## Task directions
Although the records contain pictures, only their text should be set down, exactly as written.

[Collected data]
-=-=-=-=-

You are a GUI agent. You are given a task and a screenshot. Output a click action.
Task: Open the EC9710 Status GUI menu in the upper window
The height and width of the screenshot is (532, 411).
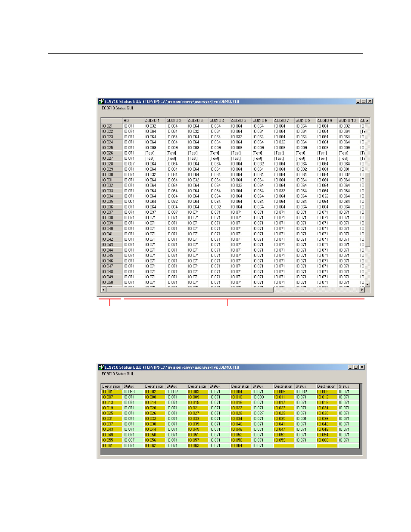(x=117, y=108)
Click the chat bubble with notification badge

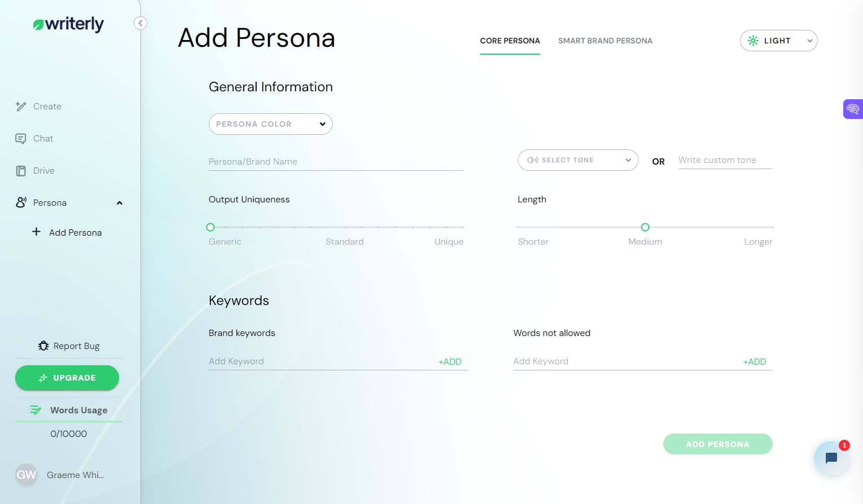pyautogui.click(x=831, y=458)
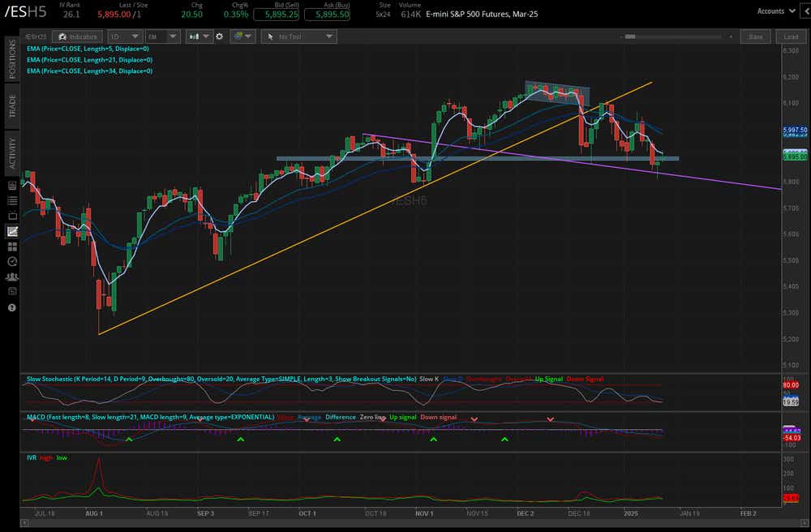Open the chart settings gear icon

tap(219, 36)
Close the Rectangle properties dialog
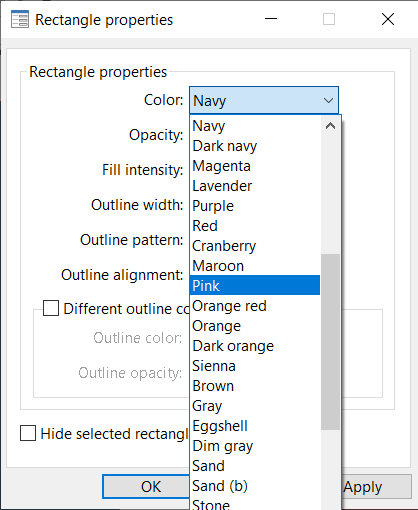The height and width of the screenshot is (510, 418). [388, 19]
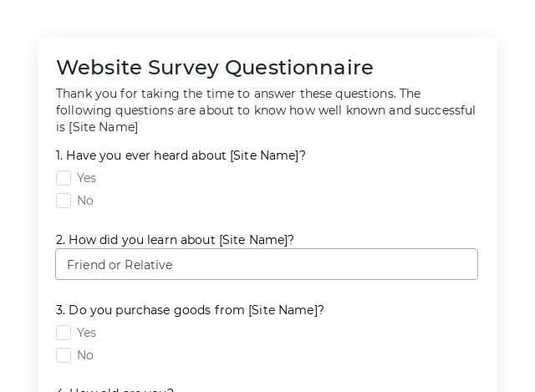Click "[Site Name]" in the intro paragraph
This screenshot has width=535, height=392.
(x=103, y=127)
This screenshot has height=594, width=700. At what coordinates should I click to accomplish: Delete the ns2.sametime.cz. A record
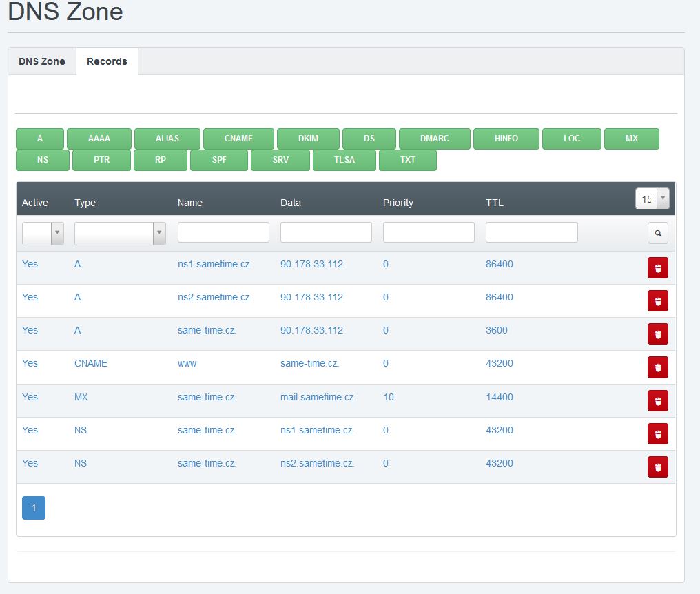click(x=657, y=301)
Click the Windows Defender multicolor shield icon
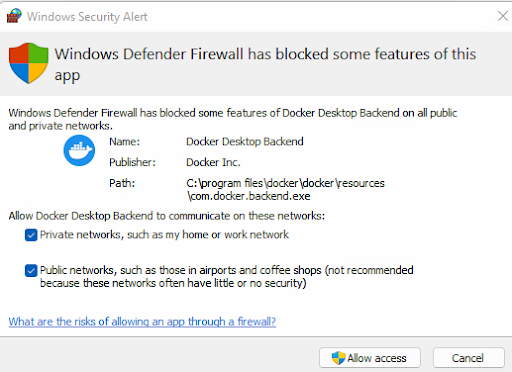The image size is (512, 372). coord(29,63)
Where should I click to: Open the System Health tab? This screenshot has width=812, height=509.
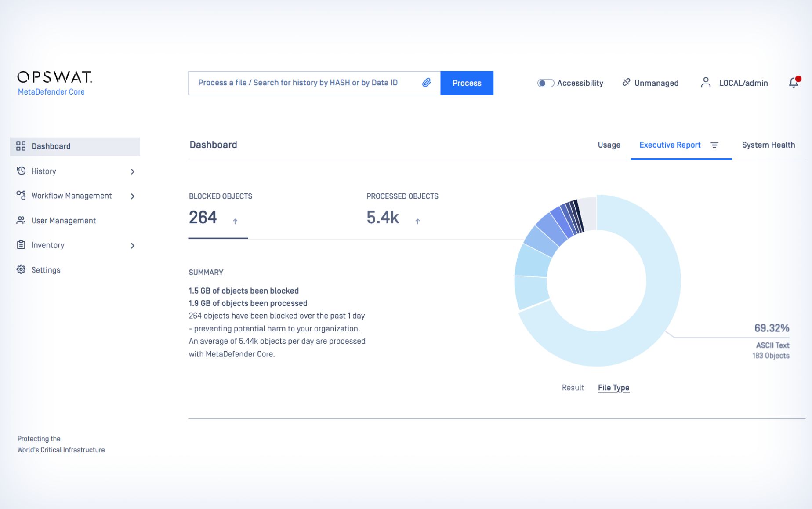pyautogui.click(x=768, y=145)
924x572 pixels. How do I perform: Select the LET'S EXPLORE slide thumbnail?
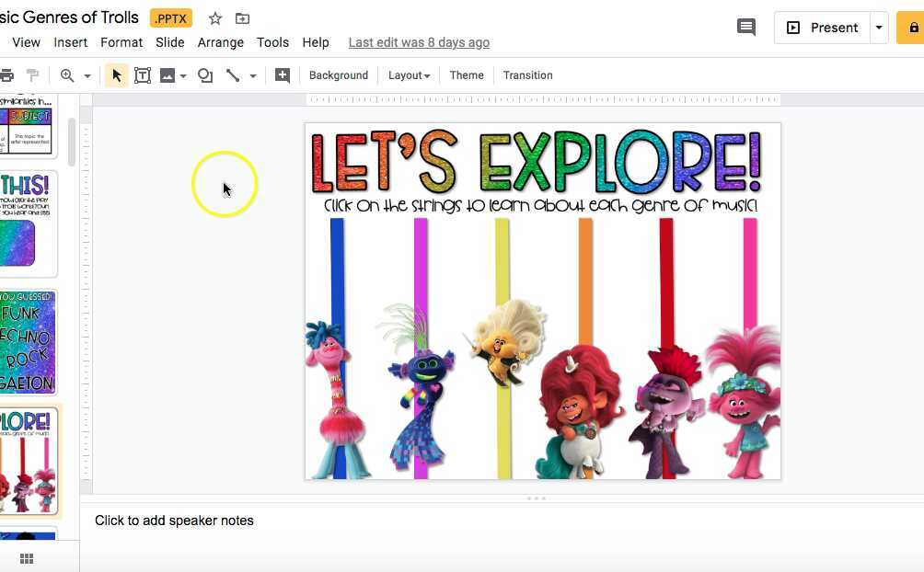tap(29, 460)
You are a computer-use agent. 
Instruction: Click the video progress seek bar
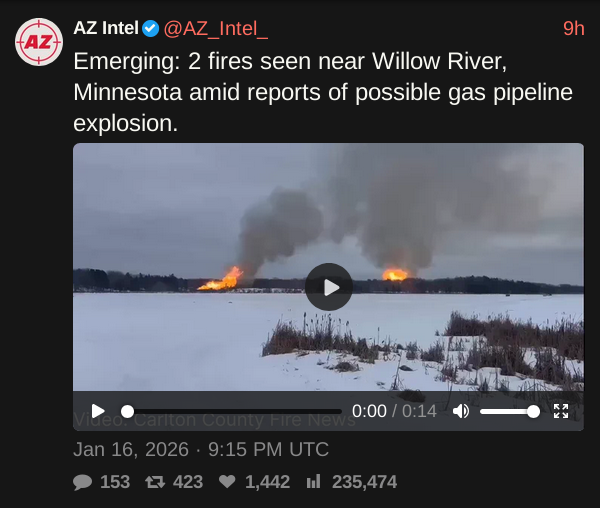pyautogui.click(x=231, y=412)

-=-=-=-=-

## Solution for this task
You are a GUI agent. You are given a task and a screenshot. Output a click action.
Task: Open the EC9710 Status GUI menu in the upper window
The height and width of the screenshot is (532, 411).
(x=117, y=108)
Click the chat bubble with notification badge

pyautogui.click(x=831, y=458)
Open the chart settings gear icon

tap(219, 36)
Close the Rectangle properties dialog
The height and width of the screenshot is (510, 418). [388, 19]
Click "[Site Name]" in the intro paragraph
This screenshot has width=535, height=392.
(x=103, y=127)
This screenshot has height=594, width=700. At what coordinates should I click to accomplish: Delete the ns2.sametime.cz. A record
click(x=657, y=301)
Click the Windows Defender multicolor shield icon
The image size is (512, 372). coord(29,63)
Where should I click to: Open the System Health tab? This screenshot has width=812, height=509.
pyautogui.click(x=768, y=145)
924x572 pixels. How do I perform: Select the LET'S EXPLORE slide thumbnail?
tap(29, 460)
You are a computer-use agent. 
Instruction: Click the video progress seek bar
pyautogui.click(x=231, y=412)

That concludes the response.